Notice of Online Archive

  • This page is no longer being updated and remains online for informational and historical purposes only. The information is accurate as of the last page update.

    For questions about page contents, contact the Communications Division.

Nine Phillipsburg High School students are interacting with professional artists, photographers, and an architect to expand their knowledge of contemporary art in a class instructed by PHS teacher Bob Jiorle and Jim Toia, director of the community based teaching program at Lafayette. The class is held on Tuesday, Thursday, and Friday from 2-3 p.m. at Lafayette’s Williams Visual Arts Building.

“This class gives students the opportunity to learn about contemporary concepts,” says Toia. “They are learning about the role of artists today and are gaining exposure to opportunities they don’t typically have in a high school setting.”

Such opportunities include interacting with visiting artists like Ray Charles White, a photographer from New York City, who worked with Ansel Adams as a teen. White recently staged an exhibition at the Center and held workshops to help students develop their technique.

Participants will soon collaborate with the designer of the Williams Visual Arts Building, Joe Biondo, to build an experimental temporary wall. The students will also head to New York to view a number of exhibitions.

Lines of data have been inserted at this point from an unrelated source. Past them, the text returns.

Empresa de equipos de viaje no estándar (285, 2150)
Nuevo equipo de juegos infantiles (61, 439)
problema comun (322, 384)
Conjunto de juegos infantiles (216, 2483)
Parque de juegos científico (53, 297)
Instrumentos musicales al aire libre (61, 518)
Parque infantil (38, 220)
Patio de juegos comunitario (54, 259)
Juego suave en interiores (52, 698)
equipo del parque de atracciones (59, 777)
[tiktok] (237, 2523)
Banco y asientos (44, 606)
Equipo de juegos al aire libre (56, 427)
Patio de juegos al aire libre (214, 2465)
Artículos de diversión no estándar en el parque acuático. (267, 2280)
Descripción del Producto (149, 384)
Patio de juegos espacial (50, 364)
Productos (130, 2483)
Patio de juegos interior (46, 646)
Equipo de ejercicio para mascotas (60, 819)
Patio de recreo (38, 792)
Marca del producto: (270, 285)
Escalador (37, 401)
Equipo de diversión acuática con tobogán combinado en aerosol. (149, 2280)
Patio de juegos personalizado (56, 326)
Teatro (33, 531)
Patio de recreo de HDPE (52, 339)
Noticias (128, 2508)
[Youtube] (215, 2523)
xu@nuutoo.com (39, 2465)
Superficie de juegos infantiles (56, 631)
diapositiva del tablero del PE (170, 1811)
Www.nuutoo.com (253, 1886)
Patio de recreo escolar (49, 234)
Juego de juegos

“You can’t imagine what this program does for our kids,” says Jiorle. “Students have the opportunity to work in a state-of-the-art building and are certainly enriched by the teaching. They are learning what it is like to carry out a project from beginning to end. It has been of tremendous value. The students love the program, and I just can’t say enough about it.”

Since the class goes hand-in-hand with the gallery exhibition schedule, students can always expect a fresh perspective.

“The class goes outside the traditional teaching methodology and helps students get new ideas on how to make art,” Toia explains. “By examining different works and talking to artists, students find the art is not as far removed or as difficult as they initially thought.”

The program also helps the students cultivate a greater “art vocabulary” and gives them a chance to interact with Lafayette students, helping them feel more comfortable on a college campus.

“To be exposed to art on this level as a teen gives the students a step up at college interviews and provides a broad insight on available avenues in the art world,” says Toia.

Made up of sophomores, juniors, and seniors, the class roster includes Wendy Bossard, Rachel Case, Hollie Cummings, Andrew Eisenberg, Rachael Ferrara, Randi Sisko, Jen Stickel, Lindsey Tibbott, and Jeremy Wilson.

To be considered for the class, students must either receive a recommendation or present a portfolio of work. The high school art department then decides on the year’s contingent.

The Williams Visual Arts Building also is open to the community every Thursday from 7-10 p.m. for an open studio drawing session. On a monthly basis, meet-the-artist programs are held, and visiting artists offer lectures and workshops for the public.